> _Provided records_

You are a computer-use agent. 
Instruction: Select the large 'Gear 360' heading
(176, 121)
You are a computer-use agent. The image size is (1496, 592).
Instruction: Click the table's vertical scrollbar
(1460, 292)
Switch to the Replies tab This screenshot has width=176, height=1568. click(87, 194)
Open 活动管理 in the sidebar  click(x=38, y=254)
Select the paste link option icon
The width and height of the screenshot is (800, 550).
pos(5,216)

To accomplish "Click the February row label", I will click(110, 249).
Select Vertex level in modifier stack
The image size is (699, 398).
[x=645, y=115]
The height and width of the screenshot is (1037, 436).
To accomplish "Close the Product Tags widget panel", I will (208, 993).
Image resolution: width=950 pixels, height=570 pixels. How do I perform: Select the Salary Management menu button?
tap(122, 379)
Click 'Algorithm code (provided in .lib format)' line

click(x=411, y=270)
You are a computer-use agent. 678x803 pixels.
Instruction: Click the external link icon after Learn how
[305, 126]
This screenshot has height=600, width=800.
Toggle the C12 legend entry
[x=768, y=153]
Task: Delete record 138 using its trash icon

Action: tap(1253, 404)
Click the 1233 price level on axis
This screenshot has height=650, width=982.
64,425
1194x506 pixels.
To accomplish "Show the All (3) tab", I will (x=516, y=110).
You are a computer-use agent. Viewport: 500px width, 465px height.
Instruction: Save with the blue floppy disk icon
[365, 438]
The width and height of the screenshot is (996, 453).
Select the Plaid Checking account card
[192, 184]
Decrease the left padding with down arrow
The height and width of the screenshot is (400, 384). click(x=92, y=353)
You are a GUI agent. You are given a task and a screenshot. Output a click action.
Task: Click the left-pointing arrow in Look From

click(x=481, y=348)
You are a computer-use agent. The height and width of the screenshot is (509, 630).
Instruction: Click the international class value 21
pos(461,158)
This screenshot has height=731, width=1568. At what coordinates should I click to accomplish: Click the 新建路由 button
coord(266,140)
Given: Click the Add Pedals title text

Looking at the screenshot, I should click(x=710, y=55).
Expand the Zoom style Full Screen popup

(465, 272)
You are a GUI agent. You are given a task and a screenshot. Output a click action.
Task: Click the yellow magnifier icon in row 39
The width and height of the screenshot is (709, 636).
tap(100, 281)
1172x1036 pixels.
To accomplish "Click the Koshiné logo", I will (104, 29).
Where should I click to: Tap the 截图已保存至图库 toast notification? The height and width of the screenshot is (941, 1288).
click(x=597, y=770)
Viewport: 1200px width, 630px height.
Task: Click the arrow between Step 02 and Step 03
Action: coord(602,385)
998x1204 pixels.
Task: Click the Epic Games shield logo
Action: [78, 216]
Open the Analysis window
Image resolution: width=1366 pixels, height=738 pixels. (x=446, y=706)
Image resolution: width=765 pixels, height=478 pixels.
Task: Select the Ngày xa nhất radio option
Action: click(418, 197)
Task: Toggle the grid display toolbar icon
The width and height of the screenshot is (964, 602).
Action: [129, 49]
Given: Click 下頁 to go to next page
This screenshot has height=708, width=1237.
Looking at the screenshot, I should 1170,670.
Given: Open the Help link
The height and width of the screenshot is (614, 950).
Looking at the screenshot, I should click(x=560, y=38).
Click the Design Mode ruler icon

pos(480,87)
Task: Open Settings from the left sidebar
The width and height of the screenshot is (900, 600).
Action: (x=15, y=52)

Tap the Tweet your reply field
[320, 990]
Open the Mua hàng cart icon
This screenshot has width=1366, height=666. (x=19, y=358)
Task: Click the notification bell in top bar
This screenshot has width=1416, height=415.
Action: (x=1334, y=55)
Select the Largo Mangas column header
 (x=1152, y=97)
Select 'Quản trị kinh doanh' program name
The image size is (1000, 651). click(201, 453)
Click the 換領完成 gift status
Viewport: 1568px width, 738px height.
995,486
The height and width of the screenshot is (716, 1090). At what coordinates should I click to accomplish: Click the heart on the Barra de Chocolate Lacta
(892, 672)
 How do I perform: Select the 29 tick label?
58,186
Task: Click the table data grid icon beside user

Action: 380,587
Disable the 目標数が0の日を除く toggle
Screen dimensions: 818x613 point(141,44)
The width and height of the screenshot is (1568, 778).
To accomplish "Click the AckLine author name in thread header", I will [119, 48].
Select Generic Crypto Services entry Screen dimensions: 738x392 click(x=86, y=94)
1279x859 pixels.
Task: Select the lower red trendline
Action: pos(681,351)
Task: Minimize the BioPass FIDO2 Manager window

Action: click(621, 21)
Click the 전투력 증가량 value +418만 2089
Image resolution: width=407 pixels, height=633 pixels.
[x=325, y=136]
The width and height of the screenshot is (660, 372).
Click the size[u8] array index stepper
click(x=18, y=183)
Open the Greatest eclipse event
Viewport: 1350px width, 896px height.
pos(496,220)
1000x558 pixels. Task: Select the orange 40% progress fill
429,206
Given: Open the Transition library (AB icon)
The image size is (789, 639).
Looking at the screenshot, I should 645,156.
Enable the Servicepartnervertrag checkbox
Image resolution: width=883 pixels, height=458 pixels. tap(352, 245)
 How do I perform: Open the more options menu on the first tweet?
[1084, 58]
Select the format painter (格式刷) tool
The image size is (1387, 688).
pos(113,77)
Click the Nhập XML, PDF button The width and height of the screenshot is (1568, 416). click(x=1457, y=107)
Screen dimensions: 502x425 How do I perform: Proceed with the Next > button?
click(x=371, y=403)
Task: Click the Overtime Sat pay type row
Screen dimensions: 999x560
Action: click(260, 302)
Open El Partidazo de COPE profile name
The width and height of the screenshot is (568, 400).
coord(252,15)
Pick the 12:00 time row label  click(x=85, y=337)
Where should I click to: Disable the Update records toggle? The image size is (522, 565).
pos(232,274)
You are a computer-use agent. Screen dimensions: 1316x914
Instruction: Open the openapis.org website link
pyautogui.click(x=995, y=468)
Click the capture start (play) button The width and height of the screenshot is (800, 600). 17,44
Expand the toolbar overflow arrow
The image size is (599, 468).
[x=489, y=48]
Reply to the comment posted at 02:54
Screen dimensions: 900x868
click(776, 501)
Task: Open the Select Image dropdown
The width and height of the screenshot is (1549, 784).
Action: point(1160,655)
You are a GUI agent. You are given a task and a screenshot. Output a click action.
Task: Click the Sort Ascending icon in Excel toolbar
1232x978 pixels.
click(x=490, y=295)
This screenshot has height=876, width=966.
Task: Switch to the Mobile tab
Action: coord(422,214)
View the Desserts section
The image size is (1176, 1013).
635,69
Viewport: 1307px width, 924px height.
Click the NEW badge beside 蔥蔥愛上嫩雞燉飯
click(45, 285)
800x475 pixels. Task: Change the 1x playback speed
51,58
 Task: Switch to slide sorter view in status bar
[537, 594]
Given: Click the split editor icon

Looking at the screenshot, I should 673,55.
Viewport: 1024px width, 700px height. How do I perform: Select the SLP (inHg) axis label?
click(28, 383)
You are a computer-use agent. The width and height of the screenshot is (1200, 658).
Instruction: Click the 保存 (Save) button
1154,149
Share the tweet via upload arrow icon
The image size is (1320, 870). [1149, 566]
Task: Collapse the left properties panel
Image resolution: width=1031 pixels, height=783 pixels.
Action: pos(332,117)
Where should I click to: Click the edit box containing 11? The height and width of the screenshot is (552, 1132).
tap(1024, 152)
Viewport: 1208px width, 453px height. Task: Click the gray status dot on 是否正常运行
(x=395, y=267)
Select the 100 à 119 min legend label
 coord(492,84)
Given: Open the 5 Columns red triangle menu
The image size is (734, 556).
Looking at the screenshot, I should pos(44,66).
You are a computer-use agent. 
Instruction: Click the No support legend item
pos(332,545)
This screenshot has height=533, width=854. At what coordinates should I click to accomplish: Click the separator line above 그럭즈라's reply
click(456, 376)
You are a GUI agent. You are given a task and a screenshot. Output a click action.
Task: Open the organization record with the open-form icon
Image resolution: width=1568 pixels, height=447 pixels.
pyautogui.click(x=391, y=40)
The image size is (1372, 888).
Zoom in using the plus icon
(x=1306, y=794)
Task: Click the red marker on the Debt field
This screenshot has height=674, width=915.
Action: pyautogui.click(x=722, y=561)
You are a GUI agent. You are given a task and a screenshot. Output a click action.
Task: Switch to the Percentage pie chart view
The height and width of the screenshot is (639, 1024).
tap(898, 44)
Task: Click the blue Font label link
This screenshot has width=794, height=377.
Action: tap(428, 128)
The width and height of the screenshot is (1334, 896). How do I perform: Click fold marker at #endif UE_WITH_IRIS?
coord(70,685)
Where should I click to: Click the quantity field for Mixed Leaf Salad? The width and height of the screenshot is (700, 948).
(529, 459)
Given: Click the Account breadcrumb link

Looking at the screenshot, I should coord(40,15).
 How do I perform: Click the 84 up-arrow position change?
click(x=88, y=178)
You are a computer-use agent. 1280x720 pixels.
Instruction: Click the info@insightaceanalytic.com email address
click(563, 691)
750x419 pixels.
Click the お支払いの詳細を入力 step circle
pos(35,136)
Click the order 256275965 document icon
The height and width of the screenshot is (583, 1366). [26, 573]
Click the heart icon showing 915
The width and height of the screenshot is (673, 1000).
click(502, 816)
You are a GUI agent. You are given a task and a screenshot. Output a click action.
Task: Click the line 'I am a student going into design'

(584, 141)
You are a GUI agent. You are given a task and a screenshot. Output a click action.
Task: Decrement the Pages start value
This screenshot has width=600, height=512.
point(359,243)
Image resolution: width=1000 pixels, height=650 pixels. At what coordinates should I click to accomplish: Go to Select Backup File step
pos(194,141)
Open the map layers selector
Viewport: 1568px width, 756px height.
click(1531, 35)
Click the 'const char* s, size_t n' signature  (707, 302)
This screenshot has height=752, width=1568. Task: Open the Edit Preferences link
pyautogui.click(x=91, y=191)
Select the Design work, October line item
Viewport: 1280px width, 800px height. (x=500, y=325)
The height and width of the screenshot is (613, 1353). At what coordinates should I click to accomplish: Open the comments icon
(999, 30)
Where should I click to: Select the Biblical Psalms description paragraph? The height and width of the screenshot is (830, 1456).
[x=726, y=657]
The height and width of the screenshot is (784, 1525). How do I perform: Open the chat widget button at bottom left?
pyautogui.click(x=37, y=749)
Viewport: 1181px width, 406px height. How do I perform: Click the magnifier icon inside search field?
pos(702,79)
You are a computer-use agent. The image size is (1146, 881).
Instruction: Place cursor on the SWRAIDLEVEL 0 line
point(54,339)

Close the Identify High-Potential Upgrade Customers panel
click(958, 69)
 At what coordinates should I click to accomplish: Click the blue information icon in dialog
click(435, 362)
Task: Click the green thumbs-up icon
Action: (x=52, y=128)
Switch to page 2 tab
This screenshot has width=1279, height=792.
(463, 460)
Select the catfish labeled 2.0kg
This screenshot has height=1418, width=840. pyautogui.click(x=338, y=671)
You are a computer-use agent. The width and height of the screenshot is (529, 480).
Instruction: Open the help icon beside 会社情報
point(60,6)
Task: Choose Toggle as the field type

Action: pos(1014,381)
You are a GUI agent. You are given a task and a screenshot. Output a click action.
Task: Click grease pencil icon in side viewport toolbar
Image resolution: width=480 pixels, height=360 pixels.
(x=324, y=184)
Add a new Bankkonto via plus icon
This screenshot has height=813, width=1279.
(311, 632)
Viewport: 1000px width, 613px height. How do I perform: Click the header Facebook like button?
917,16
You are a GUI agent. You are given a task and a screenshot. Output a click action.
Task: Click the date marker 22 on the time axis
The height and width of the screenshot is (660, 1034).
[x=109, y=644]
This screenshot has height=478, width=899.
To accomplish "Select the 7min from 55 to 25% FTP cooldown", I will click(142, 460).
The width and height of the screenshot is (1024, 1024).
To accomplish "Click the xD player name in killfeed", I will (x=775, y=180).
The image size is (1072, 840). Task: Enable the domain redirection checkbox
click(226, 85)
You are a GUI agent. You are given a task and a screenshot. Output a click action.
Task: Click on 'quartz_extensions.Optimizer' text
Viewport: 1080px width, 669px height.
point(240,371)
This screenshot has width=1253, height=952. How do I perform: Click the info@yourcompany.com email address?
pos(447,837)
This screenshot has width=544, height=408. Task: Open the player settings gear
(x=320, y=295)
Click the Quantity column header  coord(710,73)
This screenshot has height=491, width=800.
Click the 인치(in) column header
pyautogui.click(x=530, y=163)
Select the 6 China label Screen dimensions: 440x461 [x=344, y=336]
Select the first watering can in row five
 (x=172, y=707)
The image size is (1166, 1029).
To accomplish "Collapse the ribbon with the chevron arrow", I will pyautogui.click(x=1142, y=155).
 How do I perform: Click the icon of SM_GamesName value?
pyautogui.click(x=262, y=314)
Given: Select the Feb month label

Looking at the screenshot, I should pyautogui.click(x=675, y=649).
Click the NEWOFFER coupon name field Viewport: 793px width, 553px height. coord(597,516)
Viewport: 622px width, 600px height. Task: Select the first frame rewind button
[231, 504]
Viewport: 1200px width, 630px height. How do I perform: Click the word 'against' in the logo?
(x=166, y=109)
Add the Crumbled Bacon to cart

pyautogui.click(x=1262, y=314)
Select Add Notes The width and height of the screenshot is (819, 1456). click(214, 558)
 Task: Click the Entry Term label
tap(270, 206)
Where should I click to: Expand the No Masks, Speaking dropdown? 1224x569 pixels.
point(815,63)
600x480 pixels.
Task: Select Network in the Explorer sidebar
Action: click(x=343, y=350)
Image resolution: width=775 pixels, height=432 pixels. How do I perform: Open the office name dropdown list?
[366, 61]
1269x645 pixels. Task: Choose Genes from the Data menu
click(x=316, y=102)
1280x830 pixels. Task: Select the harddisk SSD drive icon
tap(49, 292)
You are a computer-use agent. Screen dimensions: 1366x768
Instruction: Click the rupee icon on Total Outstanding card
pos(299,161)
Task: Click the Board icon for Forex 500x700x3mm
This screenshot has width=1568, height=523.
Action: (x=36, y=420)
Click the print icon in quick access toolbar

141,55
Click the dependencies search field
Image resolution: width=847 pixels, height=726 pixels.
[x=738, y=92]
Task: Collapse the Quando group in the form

> _Directions for this task_
Where a line of the entries contains "computer", report that line.

> _Solution to this problem_
You are a computer-use agent. 
You are a computer-use agent. The image size is (1496, 592).
You are a computer-use agent. 678x803 pixels.
You are a computer-use agent. Viewport: 500px width, 465px height.
You are a computer-use agent. The height and width of the screenshot is (509, 630).
You are a computer-use agent. Screen dimensions: 1316x914
You are a computer-use agent. The width and height of the screenshot is (1200, 658).
You are a computer-use agent. 
You are a computer-use agent. 1280x720 pixels.
You are a computer-use agent. The image size is (1146, 881).
You are a computer-use agent. The width and height of the screenshot is (529, 480).
You are a computer-use agent. Screen dimensions: 1366x768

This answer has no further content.